- PROVIDED MATERIAL:
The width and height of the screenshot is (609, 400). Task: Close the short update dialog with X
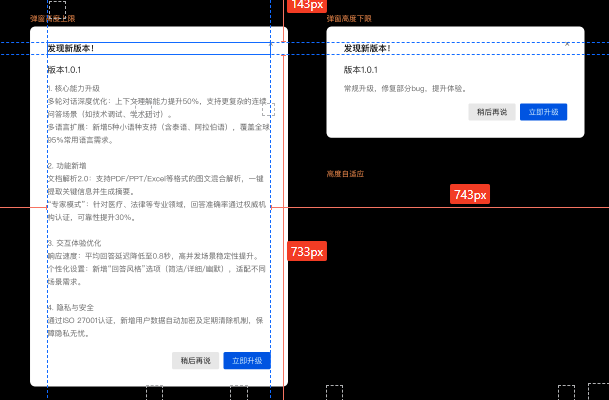click(567, 44)
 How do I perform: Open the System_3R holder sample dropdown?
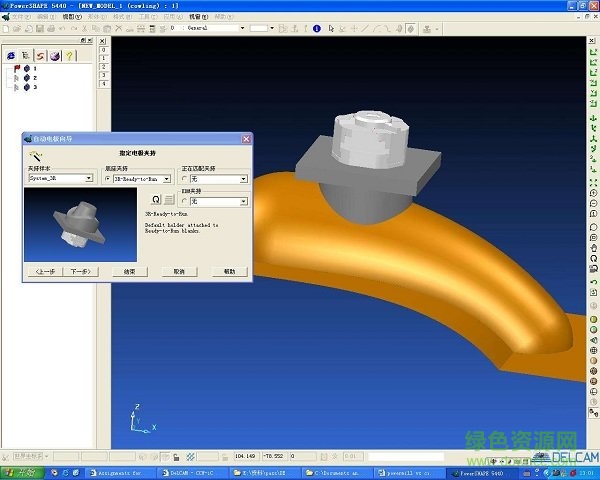[x=89, y=179]
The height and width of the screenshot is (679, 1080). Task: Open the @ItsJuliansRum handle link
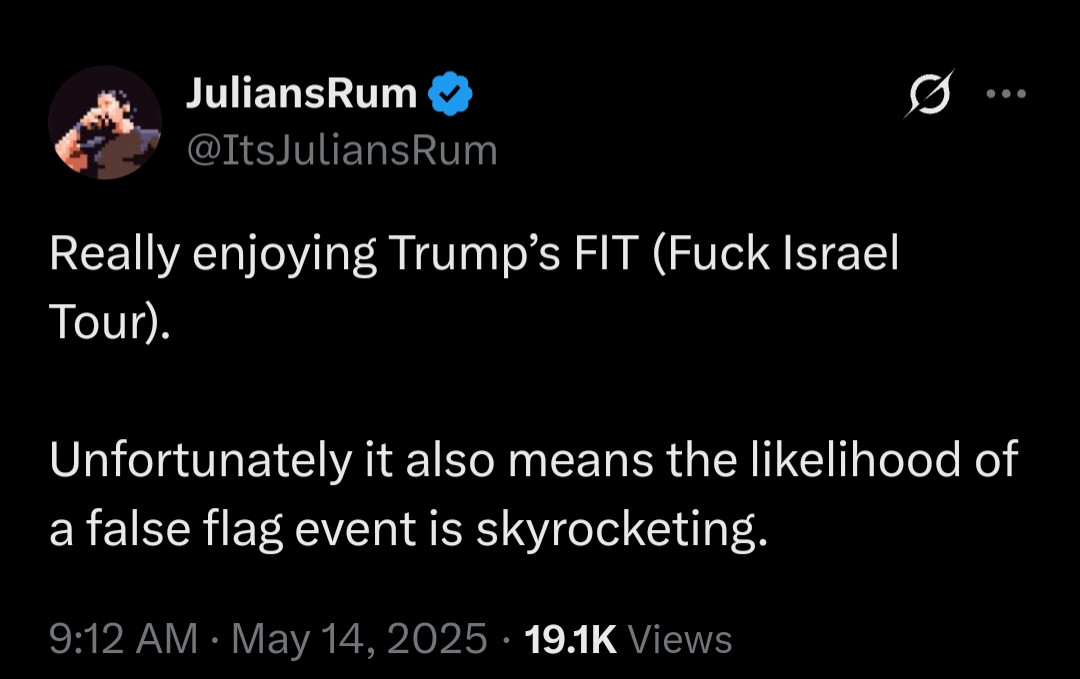coord(341,150)
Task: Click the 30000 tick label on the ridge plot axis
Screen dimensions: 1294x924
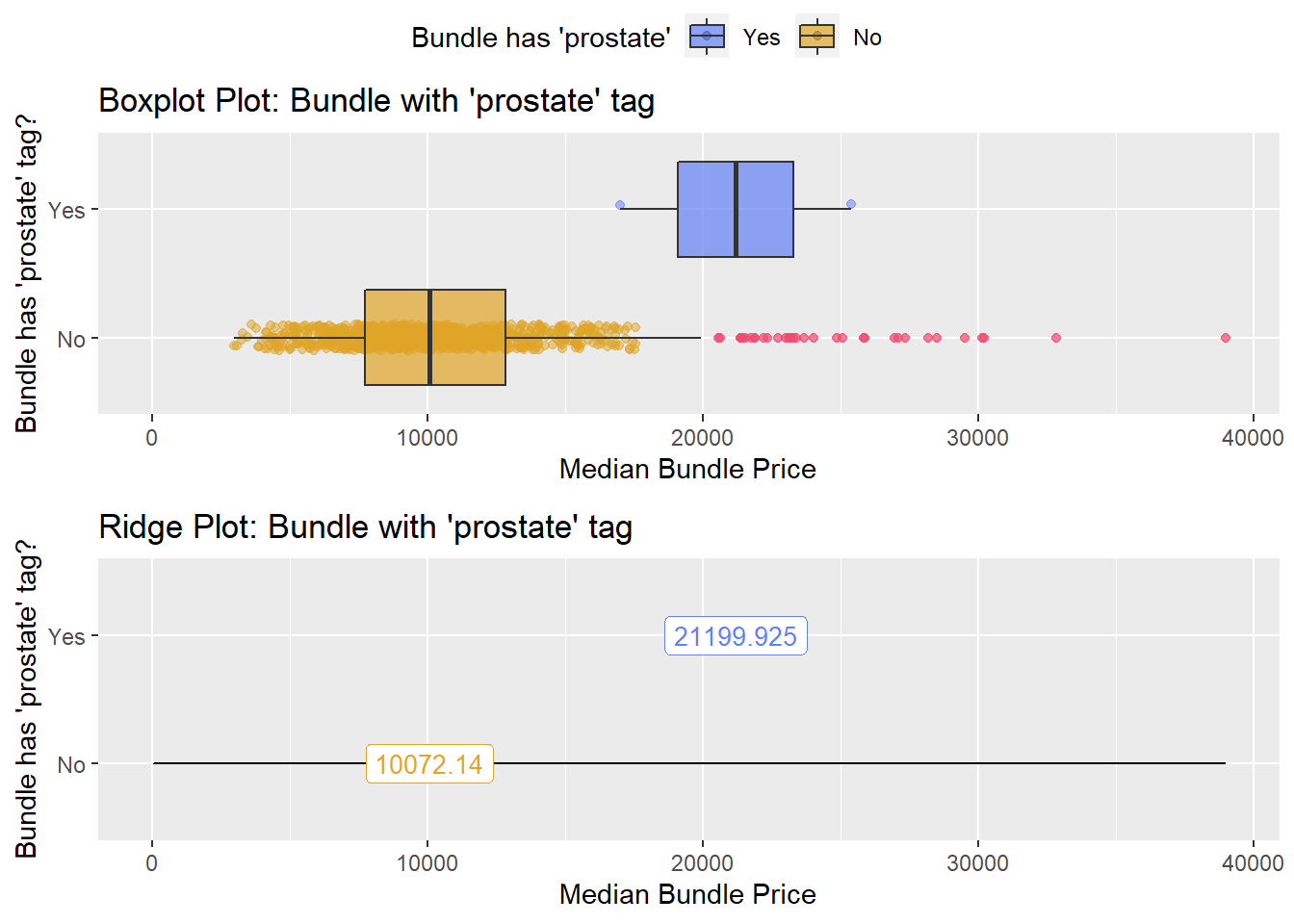Action: tap(978, 863)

- EXERCISE DESCRIPTION: Every record above should be duplicated precisely, with the images removed.

- SOLUTION BELOW:
The width and height of the screenshot is (609, 400). Task: Close the short update dialog with X
click(567, 44)
 How do I perform: Open the System_3R holder sample dropdown?
[x=89, y=179]
The height and width of the screenshot is (679, 1080). Task: Open the @ItsJuliansRum handle link
coord(341,150)
Task: Click the 30000 tick label on the ridge plot axis
Screen dimensions: 1294x924
Action: tap(978, 863)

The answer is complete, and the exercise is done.